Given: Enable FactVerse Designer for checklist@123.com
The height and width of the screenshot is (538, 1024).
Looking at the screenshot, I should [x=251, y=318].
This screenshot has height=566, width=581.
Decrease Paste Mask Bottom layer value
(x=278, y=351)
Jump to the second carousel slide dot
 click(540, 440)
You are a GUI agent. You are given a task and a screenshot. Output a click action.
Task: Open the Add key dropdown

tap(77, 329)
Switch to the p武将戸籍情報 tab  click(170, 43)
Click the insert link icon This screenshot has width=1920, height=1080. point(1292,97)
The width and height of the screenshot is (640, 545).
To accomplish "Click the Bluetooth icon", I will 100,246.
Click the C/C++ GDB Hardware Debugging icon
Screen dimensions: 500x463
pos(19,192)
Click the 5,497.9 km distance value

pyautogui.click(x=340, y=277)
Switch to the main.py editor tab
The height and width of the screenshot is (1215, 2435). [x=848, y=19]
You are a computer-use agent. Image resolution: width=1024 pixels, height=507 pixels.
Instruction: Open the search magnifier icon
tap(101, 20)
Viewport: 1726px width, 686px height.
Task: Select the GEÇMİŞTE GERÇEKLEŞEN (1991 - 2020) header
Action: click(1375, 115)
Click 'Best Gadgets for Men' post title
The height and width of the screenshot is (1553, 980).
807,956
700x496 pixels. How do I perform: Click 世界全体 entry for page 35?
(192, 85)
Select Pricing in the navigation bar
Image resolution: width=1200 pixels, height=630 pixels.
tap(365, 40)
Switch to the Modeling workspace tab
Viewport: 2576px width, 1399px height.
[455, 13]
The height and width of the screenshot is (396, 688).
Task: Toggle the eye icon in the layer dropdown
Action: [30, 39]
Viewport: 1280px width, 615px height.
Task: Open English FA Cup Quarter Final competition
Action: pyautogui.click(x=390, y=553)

= = =

_THE EXERCISE_:
Could you format all the lines above as a numbered list, leaving out the blank lines?

_RESPONSE_:
1. Given: Enable FactVerse Designer for checklist@123.com
2. The height and width of the screenshot is (538, 1024).
3. Looking at the screenshot, I should [x=251, y=318].
4. This screenshot has height=566, width=581.
5. Decrease Paste Mask Bottom layer value
6. (x=278, y=351)
7. Jump to the second carousel slide dot
8.  click(540, 440)
9. You are a GUI agent. You are given a task and a screenshot. Output a click action.
10. Task: Open the Add key dropdown
11. tap(77, 329)
12. Switch to the p武将戸籍情報 tab  click(170, 43)
13. Click the insert link icon This screenshot has width=1920, height=1080. point(1292,97)
14. The width and height of the screenshot is (640, 545).
15. To accomplish "Click the Bluetooth icon", I will 100,246.
16. Click the C/C++ GDB Hardware Debugging icon
17. Screen dimensions: 500x463
18. pos(19,192)
19. Click the 5,497.9 km distance value
20. pyautogui.click(x=340, y=277)
21. Switch to the main.py editor tab
22. The height and width of the screenshot is (1215, 2435). [x=848, y=19]
23. You are a computer-use agent. Image resolution: width=1024 pixels, height=507 pixels.
24. Instruction: Open the search magnifier icon
25. tap(101, 20)
26. Viewport: 1726px width, 686px height.
27. Task: Select the GEÇMİŞTE GERÇEKLEŞEN (1991 - 2020) header
28. Action: click(1375, 115)
29. Click 'Best Gadgets for Men' post title
30. The height and width of the screenshot is (1553, 980).
31. 807,956
32. 700x496 pixels. How do I perform: Click 世界全体 entry for page 35?
33. (192, 85)
34. Select Pricing in the navigation bar
35. Image resolution: width=1200 pixels, height=630 pixels.
36. tap(365, 40)
37. Switch to the Modeling workspace tab
38. Viewport: 2576px width, 1399px height.
39. [455, 13]
40. The height and width of the screenshot is (396, 688).
41. Task: Toggle the eye icon in the layer dropdown
42. Action: [30, 39]
43. Viewport: 1280px width, 615px height.
44. Task: Open English FA Cup Quarter Final competition
45. Action: pyautogui.click(x=390, y=553)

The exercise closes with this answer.